Problem statement =>
Find every line in the records below that contains the string "answer", matching case exactly, and copy each of those lines.

Entries shown =>
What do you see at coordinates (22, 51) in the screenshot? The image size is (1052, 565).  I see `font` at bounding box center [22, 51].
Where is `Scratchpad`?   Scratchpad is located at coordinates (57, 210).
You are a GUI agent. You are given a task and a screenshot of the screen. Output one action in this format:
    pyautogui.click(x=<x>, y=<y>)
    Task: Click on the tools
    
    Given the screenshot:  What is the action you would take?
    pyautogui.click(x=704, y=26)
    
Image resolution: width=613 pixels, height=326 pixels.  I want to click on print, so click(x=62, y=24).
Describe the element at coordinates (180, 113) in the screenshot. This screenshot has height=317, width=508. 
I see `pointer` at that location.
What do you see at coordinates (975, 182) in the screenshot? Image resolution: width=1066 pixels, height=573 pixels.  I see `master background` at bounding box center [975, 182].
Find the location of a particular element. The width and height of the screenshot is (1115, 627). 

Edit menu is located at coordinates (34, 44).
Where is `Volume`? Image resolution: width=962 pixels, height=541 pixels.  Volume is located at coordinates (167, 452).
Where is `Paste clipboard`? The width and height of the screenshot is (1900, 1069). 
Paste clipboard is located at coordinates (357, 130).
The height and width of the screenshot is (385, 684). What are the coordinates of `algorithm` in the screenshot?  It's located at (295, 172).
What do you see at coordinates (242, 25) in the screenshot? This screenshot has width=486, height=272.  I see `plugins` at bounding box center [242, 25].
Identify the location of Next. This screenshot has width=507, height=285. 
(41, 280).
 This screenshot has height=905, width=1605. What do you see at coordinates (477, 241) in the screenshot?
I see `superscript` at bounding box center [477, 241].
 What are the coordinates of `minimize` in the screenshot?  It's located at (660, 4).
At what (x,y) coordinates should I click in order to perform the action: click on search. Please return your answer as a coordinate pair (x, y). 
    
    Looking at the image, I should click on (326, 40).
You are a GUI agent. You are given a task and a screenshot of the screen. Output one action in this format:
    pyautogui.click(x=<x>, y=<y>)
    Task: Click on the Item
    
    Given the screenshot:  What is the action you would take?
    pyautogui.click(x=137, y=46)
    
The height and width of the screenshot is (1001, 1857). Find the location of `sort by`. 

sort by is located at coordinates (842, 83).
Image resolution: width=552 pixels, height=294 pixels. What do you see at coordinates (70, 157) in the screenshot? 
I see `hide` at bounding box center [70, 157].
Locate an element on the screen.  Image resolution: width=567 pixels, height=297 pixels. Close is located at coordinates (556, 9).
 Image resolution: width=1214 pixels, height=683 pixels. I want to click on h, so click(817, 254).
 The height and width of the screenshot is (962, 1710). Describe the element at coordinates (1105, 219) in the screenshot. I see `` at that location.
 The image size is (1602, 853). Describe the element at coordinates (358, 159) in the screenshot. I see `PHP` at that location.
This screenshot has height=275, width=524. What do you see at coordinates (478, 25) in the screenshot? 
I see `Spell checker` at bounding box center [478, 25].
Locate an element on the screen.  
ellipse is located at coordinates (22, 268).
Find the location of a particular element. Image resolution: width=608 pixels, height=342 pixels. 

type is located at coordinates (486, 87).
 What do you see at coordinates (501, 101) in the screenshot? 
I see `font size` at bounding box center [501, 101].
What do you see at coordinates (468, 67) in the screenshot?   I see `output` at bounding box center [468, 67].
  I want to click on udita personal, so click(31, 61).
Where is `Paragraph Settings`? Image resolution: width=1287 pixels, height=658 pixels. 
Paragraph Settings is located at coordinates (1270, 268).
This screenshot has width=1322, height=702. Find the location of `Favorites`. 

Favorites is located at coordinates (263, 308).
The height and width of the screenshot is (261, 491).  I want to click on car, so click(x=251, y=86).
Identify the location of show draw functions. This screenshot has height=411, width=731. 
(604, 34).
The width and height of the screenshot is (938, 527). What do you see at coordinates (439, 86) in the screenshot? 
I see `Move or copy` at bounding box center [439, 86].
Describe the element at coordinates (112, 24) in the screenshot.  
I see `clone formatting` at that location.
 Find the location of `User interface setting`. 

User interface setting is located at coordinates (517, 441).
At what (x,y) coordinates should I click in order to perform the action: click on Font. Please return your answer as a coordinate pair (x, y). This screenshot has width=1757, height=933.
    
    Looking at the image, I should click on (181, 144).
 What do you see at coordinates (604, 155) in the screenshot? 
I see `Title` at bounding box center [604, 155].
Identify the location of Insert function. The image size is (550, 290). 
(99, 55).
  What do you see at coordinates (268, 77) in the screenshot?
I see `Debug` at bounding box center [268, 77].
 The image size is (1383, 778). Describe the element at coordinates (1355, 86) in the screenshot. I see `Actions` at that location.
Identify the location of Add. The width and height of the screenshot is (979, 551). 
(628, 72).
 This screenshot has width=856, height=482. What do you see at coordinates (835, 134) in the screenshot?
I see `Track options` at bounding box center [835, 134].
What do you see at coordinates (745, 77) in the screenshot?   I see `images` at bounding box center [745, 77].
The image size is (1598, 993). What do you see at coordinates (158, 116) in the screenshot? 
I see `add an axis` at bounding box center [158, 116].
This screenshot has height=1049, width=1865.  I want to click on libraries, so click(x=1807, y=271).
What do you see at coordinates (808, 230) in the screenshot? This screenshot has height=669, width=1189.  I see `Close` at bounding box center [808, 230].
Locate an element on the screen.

Written response =>
At what (x,y) coordinates should I click in order to perform the action: click on search. Please return your answer as a coordinate pair (x, y). 
At what (x,y) coordinates should I click in order to perform the action: click on Font. Please return your answer as a coordinate pair (x, y). This screenshot has width=1757, height=933.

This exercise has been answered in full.